I was just telling a buddy the other day that if I were building a house for me I would want 5/8" plywood or thicker. Also I don't want to start an argument, but OSB and CDX are not the same, I would not use OSB on my home if it were free... well maybe if it were free. 1/2" really is standard though and if you were my customer, more than likely what I would be recommending (not seeing the house or knowing any details.)


----------



## danielbyrne (Oct 7, 2010)

*5/8" and OSB redecked*

Go with 5/8" inch if your budget can afford it. The 24" span is a hallmark of a cheap track home. You will get sagging in between the rafters after just a few years. The 5/8" will reduce that likelihood. Also I prefer OSB over plywood. Plywood delaminates when wet and splinters when you nail it. OSB is tough, much tougher then regular plywood, more water resistant, and it's cheaper.


----------



## Grumpy (Oct 29, 2008)

I disagree with everything daniel said in regards to plywood vs osb. i said I didn't want to start an argument, but I guess I did. Plywood willd elaminate when wet but it takes alot of getting wet to do that. Both plywood and OBS will swell when wet but osb will not go back to shape, CDX will. This means buckling at the seams in the plywood which leads to an ugly roof and potential blow offs. IMO OSB is not at all an exterior product, only used on the exterior cheaply built homes in my area. People use it because it's cheap.


----------



## ecenur (Oct 17, 2010)

grouse9392 said:


> Hey guys I'd appreciate some feedback.
> 
> The current roof on my 1954 rambler is in need of replacing. I don't have any leaks but the current roof decking which is only 3/8 plywood is delaminating and pretty spongy when walking across. I am planning to have a complete tear off done and all decking replaced.
> 
> ...


The grades of plywood for roofing are, "A,B,C,D,X" I honestly think that there is not much a difference in the quality however, the better the grade, the better the surface. The grade you choose is up to you, their all the same thing for instance, the grade AA is smoother & it has no knots. It really depends on what your looking for, if you just need something to fix your roof or cover it up go for something simple.


----------



## Ridgewalker (Aug 12, 2010)

I agree with Grumpy CDX is the way to go 1/2" 4 ply standard is the norm. If you can afford it 5/8 CDX is better. Use plywood clip on either 1/2" or 5/8". Out here when we have roofs with 3/8" by code we need to overlay 1/2" Plywood on top of the 3/8" and really stiffens things up just like having 5/8" plywood.
hope it helps.


----------



## grouse9392 (Oct 10, 2010)

Thanks guys.

I've been leaning towards the 5/8 just out of gut feeling so will go that way.

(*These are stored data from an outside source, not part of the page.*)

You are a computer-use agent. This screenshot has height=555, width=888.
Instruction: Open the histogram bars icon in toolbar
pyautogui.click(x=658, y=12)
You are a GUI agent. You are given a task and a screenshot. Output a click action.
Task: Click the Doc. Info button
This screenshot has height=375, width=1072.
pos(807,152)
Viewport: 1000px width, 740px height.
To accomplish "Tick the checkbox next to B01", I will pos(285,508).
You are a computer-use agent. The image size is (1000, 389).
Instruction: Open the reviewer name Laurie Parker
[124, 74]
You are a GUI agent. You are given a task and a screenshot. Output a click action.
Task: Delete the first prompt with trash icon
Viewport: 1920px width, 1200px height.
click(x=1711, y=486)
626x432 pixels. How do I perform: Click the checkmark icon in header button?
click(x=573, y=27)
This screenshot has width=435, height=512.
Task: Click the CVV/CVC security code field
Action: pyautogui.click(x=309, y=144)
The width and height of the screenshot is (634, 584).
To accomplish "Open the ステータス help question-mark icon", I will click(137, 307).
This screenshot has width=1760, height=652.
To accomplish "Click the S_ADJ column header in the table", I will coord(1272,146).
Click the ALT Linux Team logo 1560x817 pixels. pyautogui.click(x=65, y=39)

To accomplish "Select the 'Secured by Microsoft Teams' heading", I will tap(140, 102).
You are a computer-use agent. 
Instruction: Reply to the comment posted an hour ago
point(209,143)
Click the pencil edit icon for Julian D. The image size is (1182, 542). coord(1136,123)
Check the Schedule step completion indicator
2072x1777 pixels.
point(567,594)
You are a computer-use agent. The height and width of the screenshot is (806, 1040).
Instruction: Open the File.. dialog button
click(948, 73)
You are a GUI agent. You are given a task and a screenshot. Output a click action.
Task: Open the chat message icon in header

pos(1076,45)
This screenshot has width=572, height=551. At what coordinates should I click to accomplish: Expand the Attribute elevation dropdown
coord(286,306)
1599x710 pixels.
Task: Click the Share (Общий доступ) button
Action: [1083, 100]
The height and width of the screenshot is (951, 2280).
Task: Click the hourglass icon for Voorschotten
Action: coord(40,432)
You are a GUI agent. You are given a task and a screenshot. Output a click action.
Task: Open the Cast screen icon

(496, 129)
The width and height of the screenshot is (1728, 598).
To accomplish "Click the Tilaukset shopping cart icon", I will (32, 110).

Any opinions on replacing the existing cooper flashing around the chimney. Go with cooper (what gauge) or other flashing material?


----------



## FerrisHI (Oct 20, 2010)

I didn't even know there was an arguement to be made between CDX and OSB...I have always thought CDX is way better...I would put 5/8 on the 24" rafters not that much difference in price when your talking about a full tear off job...my 2 cents


----------



## blageurt (Dec 15, 2009)

If it was my house I would go with 5/8 exterior T&G plywood sheathing . I , like Grumpy, see way too many New homes built here built with OSB crap.... I would not use OSB on a Doghouse.... I would also do 2 passes Ice/H20 shield and Full paper /Armour Guard/Grace underlay over the entire deck, Then I would install a 30 plus year laminated Shingle ( Timberline/ Landmark or similar) and a continious Ridge Vent and call it a day... Like I said , if it was mine


----------